• **Provided passage**
+++++
# Good find?



## hogied (Jul 12, 2007)

I'm not by any means what you would call a photographer, except for the occasional cell phone picture, but I found a couple cameras in my attic from the previous owners and I'd like to know if these are what you would call a good find.

I googled one and found out it's a Ikoflex Ia 854/16.

The other, I'm not sure of.  It's a bell and howell 16mm video camera, but that's all I know.  Any insight from the folks here would be greatly appreciated.

Thanks, Craig


----------



## blackdoglab (Jul 12, 2007)

The filmos have been around since the late 20's and I think continued into the 50's.  Bell and Howell 35mm cameras were the film industry standard in the teens and twenties until the mitchell came along, so i suspect that the lenses might be quite good (as far as the standards of the time go)


----------



## Mitica100 (Jul 13, 2007)

The Ikoflex Ia (I assume it's either the Novar or Triotar lens) is a decent MF picture taker. Nothing like its bigger cousin Rolleiflex, but decent. Put some 120 film in it and give it a spin, you might like it.


----------



## alrey (Aug 11, 2007)

Spending $200 on a camera in 1948 would be about the same as spending $1700 in 2007. Somebody spent a decent chunk of change on that thing.


----------



## nealjpage (Aug 11, 2007)

alrey said:


> Spending $200 on a camera in 1948 would be about the same as spending $1700 in 2007. Somebody spent a decent chunk of change on that thing.



True.  But I also spent $1700 on my first computer.  Now that's in a dump somewhere...:mrgreen:


----------
+++++
• **Stated task 1**
In the records, rewrite the stretch from the line containing "Task: Click the gray legend ball" through the line containing "Action: (x=768, y=162)", requests included, and shift every coordinate in the answers by adding 140 to it.
The forum thread and the records that follow it have no connection to each other.

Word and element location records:
+++++
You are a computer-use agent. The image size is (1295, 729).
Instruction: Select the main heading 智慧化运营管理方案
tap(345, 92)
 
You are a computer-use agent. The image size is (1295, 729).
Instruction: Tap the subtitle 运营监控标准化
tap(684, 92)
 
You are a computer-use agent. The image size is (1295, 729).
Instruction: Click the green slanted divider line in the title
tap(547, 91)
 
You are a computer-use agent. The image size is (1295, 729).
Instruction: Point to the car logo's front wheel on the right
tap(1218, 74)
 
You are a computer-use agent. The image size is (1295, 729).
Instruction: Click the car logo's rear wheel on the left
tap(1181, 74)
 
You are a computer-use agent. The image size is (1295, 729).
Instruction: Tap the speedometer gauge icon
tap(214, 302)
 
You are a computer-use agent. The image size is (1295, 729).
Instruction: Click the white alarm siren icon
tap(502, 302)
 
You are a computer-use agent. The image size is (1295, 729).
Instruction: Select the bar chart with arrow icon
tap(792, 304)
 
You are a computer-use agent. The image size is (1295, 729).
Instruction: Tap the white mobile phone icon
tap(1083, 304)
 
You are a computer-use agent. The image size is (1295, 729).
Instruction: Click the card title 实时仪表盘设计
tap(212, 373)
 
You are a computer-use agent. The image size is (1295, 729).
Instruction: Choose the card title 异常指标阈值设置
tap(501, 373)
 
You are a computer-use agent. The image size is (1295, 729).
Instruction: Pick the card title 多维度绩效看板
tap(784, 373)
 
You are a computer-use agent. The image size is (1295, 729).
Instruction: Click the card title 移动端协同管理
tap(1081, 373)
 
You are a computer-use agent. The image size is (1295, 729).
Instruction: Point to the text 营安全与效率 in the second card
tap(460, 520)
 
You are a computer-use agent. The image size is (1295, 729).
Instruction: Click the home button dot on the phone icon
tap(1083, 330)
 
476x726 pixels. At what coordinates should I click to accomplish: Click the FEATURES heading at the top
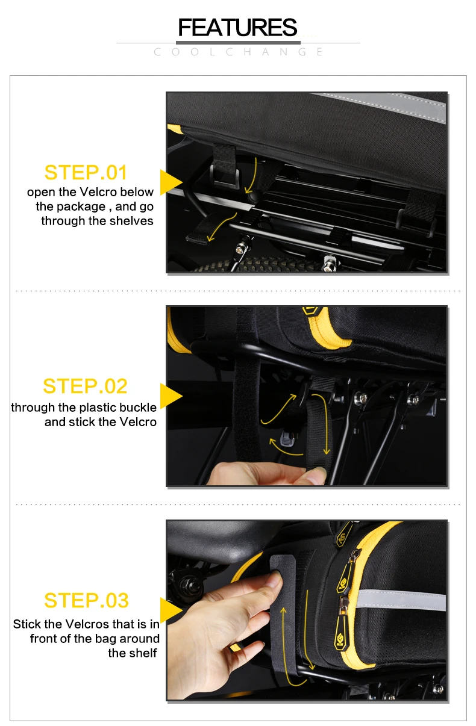click(237, 28)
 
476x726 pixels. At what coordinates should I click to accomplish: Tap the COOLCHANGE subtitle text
click(239, 52)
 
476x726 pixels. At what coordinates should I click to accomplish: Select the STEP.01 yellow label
click(86, 172)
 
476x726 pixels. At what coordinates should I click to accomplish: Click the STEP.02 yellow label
click(85, 386)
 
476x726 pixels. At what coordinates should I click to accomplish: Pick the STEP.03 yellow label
click(86, 600)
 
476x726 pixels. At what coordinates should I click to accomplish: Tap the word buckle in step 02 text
click(138, 408)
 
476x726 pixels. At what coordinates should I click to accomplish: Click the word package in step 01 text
click(80, 206)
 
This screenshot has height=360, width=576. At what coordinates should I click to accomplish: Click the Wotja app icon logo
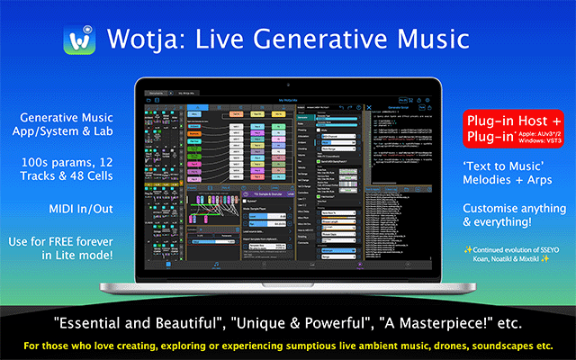[x=79, y=39]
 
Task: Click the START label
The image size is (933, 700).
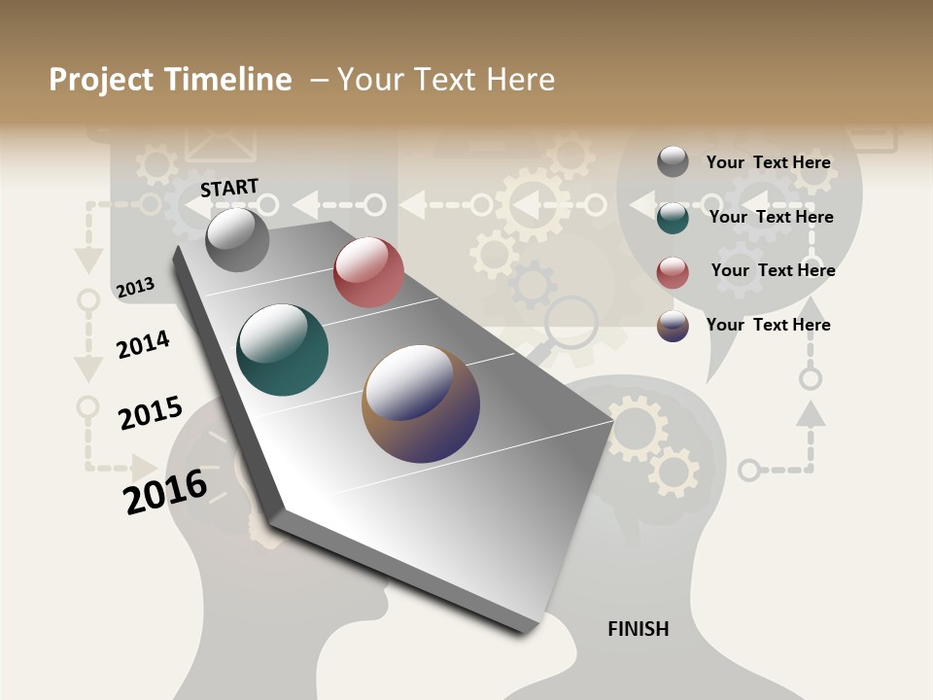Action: (x=229, y=188)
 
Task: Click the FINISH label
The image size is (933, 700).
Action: (x=638, y=629)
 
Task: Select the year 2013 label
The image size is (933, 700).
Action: (x=135, y=287)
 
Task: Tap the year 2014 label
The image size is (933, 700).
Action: (x=143, y=344)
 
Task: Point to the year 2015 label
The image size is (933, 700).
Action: (x=150, y=413)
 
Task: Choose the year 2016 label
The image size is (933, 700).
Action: (x=165, y=491)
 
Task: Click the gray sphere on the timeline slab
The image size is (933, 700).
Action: (x=237, y=240)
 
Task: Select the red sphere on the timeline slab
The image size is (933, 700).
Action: (x=368, y=272)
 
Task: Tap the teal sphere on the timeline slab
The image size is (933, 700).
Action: (x=282, y=350)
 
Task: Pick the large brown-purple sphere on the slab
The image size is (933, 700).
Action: (x=421, y=403)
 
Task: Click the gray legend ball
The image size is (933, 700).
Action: (x=673, y=161)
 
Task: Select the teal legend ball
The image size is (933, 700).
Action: (x=673, y=218)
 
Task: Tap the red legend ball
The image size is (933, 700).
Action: (x=673, y=272)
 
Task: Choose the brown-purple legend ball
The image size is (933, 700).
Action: (x=673, y=326)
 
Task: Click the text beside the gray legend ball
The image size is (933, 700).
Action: (x=768, y=162)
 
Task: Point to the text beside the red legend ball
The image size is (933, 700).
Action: (x=773, y=270)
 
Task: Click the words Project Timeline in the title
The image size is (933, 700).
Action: (x=170, y=80)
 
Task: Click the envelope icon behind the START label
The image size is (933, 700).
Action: (x=221, y=143)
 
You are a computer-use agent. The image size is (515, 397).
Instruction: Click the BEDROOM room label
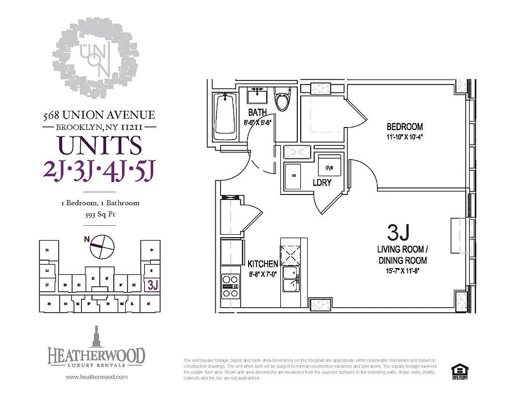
+++++
• **Stated task 2**
Reproduce verbatim the stretch of the camera forum thread from "## blackdoglab (Jul" through "(Jul 13, 2007)".

• **Expected answer 1**
Task: Click the gray legend ball
The image size is (933, 700).
Action: (x=813, y=301)
 
Task: Select the teal legend ball
The image size is (933, 700).
Action: (x=813, y=358)
 
Task: Tap the red legend ball
The image size is (933, 700).
Action: (x=813, y=412)
 
Task: Choose the brown-purple legend ball
The image size is (933, 700).
Action: (x=813, y=466)
 
Task: Click the text beside the gray legend ball
The image size is (933, 700).
Action: (x=908, y=302)

• **Expected answer 2**
## blackdoglab (Jul 12, 2007)

The filmos have been around since the late 20's and I think continued into the 50's.  Bell and Howell 35mm cameras were the film industry standard in the teens and twenties until the mitchell came along, so i suspect that the lenses might be quite good (as far as the standards of the time go)


----------



## Mitica100 (Jul 13, 2007)